_Your assignment_
Among the records below, find the line that has "Hướng dẫn xử"; from there, give the lines again exactly, and stop after the line that has "[Toggle menu] (23, 58)".

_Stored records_
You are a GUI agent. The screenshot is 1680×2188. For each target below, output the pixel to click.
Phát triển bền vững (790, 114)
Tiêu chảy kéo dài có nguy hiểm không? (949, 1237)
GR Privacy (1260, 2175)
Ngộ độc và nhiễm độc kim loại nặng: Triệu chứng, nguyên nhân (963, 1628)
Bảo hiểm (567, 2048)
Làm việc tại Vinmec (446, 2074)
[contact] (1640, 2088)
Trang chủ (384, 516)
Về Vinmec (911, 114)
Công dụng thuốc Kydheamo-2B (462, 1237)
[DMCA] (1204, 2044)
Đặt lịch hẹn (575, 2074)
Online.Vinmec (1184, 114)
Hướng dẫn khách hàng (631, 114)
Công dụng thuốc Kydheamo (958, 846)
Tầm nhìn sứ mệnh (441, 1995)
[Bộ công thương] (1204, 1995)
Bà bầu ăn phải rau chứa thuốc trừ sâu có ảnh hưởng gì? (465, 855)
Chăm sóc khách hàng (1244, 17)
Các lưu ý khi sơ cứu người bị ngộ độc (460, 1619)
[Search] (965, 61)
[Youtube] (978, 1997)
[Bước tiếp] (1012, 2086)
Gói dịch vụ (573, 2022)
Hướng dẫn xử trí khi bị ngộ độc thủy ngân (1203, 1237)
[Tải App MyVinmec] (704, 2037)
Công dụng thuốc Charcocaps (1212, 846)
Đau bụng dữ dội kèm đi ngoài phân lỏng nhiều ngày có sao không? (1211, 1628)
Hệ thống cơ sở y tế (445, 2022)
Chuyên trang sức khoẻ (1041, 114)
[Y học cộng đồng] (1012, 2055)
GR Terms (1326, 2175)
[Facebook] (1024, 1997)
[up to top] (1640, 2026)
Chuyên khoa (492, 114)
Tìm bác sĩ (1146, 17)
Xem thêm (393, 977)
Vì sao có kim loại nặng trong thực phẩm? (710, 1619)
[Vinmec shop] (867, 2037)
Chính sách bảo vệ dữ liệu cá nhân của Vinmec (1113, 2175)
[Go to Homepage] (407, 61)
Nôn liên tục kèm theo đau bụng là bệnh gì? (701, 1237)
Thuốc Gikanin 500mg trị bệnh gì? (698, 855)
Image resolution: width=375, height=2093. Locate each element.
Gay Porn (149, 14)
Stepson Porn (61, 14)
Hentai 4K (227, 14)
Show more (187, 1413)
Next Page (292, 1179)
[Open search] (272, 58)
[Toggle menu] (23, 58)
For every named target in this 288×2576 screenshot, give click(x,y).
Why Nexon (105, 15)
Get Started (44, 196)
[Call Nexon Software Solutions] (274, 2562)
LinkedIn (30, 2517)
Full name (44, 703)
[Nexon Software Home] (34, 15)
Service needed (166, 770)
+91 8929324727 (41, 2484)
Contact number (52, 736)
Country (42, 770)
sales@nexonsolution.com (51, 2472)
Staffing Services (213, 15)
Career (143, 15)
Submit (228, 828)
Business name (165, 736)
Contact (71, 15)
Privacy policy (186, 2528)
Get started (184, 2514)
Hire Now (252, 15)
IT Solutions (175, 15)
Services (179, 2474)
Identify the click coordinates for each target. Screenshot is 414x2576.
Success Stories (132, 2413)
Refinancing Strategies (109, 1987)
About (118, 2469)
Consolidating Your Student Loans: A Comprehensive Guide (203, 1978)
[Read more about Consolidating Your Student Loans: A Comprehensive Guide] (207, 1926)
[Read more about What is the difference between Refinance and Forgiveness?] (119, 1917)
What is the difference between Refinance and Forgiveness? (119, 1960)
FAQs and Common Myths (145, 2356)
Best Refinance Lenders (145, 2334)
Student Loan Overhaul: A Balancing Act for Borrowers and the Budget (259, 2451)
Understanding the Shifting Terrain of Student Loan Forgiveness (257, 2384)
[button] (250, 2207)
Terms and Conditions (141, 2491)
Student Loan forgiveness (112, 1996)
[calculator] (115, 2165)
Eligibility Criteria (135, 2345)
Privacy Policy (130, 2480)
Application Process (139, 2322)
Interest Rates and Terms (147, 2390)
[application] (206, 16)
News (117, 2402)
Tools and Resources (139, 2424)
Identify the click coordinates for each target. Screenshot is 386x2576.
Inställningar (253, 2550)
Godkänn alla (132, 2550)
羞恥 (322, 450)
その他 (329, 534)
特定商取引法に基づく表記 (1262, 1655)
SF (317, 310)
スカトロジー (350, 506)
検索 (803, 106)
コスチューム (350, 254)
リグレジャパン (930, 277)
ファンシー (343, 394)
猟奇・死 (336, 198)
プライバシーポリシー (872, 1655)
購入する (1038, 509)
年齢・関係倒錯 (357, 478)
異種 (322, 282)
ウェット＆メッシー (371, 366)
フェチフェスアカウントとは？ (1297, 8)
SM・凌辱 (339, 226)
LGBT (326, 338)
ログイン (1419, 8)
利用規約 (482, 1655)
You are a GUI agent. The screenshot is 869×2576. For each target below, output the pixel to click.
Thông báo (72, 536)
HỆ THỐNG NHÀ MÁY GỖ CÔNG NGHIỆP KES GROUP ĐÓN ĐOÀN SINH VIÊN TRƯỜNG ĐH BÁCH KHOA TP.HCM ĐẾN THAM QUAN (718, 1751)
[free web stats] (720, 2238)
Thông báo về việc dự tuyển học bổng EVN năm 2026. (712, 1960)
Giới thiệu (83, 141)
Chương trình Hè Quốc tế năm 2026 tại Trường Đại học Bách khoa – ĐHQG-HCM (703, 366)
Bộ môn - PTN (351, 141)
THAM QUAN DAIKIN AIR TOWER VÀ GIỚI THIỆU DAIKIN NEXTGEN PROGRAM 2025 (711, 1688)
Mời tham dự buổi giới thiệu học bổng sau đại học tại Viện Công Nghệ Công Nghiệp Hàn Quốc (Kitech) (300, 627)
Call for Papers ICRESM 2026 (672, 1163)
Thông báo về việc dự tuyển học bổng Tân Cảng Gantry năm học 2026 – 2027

_Solution for this problem_
Hướng dẫn xử trí khi bị ngộ độc thủy ngân (1203, 1237)
[Tải App MyVinmec] (704, 2037)
Công dụng thuốc Charcocaps (1212, 846)
Đau bụng dữ dội kèm đi ngoài phân lỏng nhiều ngày có sao không? (1211, 1628)
Hệ thống cơ sở y tế (445, 2022)
Chuyên trang sức khoẻ (1041, 114)
[Y học cộng đồng] (1012, 2055)
GR Terms (1326, 2175)
[Facebook] (1024, 1997)
[up to top] (1640, 2026)
Chuyên khoa (492, 114)
Tìm bác sĩ (1146, 17)
Xem thêm (393, 977)
Vì sao có kim loại nặng trong thực phẩm? (710, 1619)
[Vinmec shop] (867, 2037)
Chính sách bảo vệ dữ liệu cá nhân của Vinmec (1113, 2175)
[Go to Homepage] (407, 61)
Nôn liên tục kèm theo đau bụng là bệnh gì? (701, 1237)
Thuốc Gikanin 500mg trị bệnh gì? (698, 855)
Image resolution: width=375, height=2093. Locate each element.
Gay Porn (149, 14)
Stepson Porn (61, 14)
Hentai 4K (227, 14)
Show more (187, 1413)
Next Page (292, 1179)
[Open search] (272, 58)
[Toggle menu] (23, 58)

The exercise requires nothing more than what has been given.